Of a lazy non-eventful evening, while I sit on the sofa and draw and play and chat to my friends via the mighty interwebs, and increasingly while I read or try to sleep in bed, Richard often sits playing Gwenthings on his tablet. Whether this is to think about ordering stuff he can’t yet afford or to draw the boat in his dodgy Android CAD program, it is generally accompanied by a running commentary and invitations to share or solve the problems that present themselves, and unless I’m trying to watch a movie or listen to the radio I usually oblige. Often I haven’t a clue, of course, and am just a sounding board, or a sort of state-the-obvious machine (don’t go over what you think you should pay on ebay, we don’t need that for a year so it’s not important, go for the option that clearly sounds better).
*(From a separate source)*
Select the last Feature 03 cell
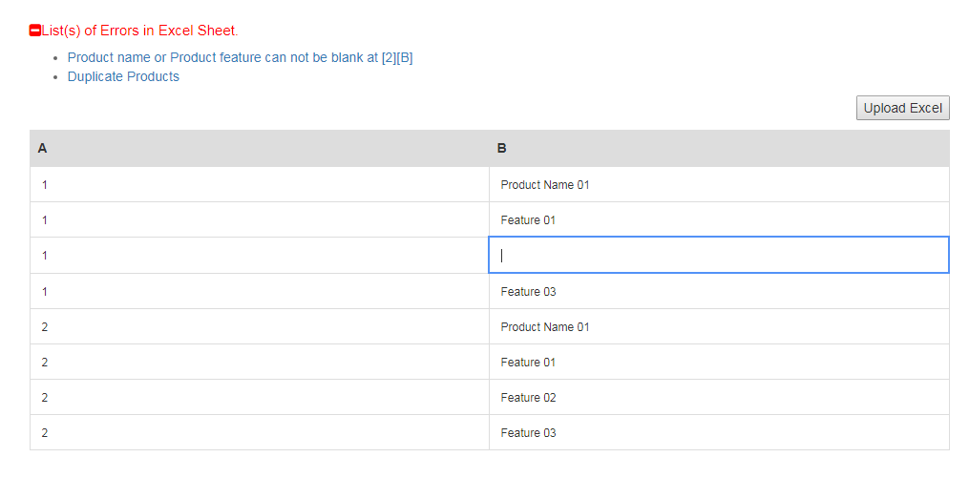[x=719, y=433]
Sometimes I am able to offer an opinion or a insightful suggestion, sometimes I am able to “mmm” and “yeah” and “no, of course not” just enough to keep him talking but not enough to let on that I’m not really listening, and sometimes it’s all over my head. Which is tonight, so I’m talking to you instead.
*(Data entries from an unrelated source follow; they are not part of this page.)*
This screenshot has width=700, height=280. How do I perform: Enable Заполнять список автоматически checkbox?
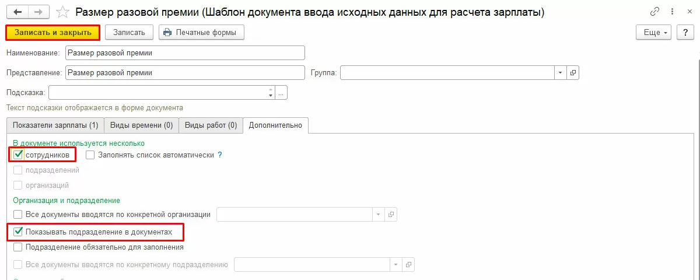(90, 155)
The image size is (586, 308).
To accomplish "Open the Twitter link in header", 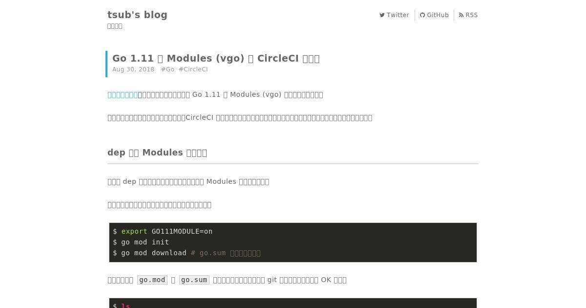I will 394,15.
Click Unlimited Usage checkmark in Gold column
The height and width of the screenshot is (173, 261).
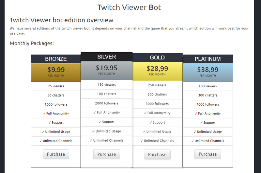(144, 131)
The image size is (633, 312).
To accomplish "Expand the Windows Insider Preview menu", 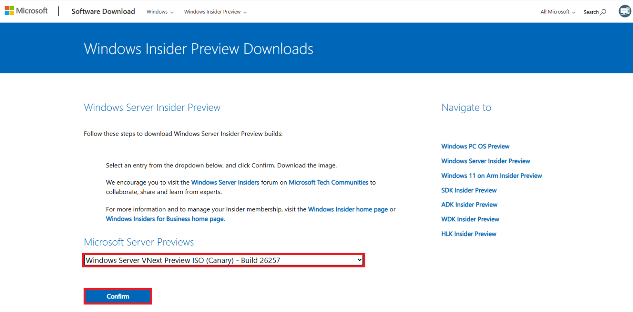I will coord(215,12).
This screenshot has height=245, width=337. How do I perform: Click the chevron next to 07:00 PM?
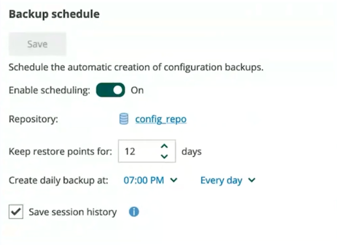(174, 180)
What I do understand of the situation is that Rich is trying to make a decision to do with our rigging. Today was strangely sunny (Ha! NO STORM today. I am so bored of storms and sick of not sleeping well. They’re back tomorrow, I hear) so we laid out and measured all the standing rigging (repeat after me: stays go backward and forward, shrouds go sideways) and some of the boat so that he can figure out which bit goes where and how high up. Now he’s sat behind me on the sofa, sighing and muttering, trawling through the old photos of Gwen I showed you a while back trying to see how she was set up before.
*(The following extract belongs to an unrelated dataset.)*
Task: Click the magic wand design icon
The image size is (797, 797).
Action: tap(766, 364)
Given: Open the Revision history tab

All this is to decide how far to lower the rigging, which is (or would be, if it was in use) supposedly top heavy and remember – dangerously tender, which may or may not be true. And between the suggestions of two people he respects and admires. One is Nick the living legend seadog who designed and sailed around the world three and a half times on his current boat – also player of strange stringed instruments, observer of birds and probably one of the most enjoyably nice human beings you could ever meet. The other is Chris, who Rich has worked for a few times and who I sometimes tease him for emulating with his beard and splendid jumpers, a quiet but smiley nautical genius who has made every boat fix or adaptation or build you could imagine in his travels and work. Chris says bring the mast down short and lose a couple of sails, Nick says “it’ll be alright”. Rich just needs to decide before we chop the mast to height. This has gone on a while. It will go on a lot longer. I am used to this sort of thing. Fear not, I will endure this tutting.
He’s been back two weeks and as well as knotting us a pair of slings and fashioning a pair of moccasins from an old leather apron (honestly – this man is real, I haven’t just made him up) has managed to put down some of the new plastic/bamboo flooring. I like it. I like to think it complements my paintwork. I like to imagine it all clear and presentable, but as you can see from this image our general level of messiness means that that is unlikely to come about until the swells of the sea and forces of the wind necessitate a decor that is firmly fixed down. In this time I have done very little for Gwen, being part of the supporting cast, concentrating instead on hurting myself pointlessly at the gym and making doodles of myself thinking about escaping on her one day.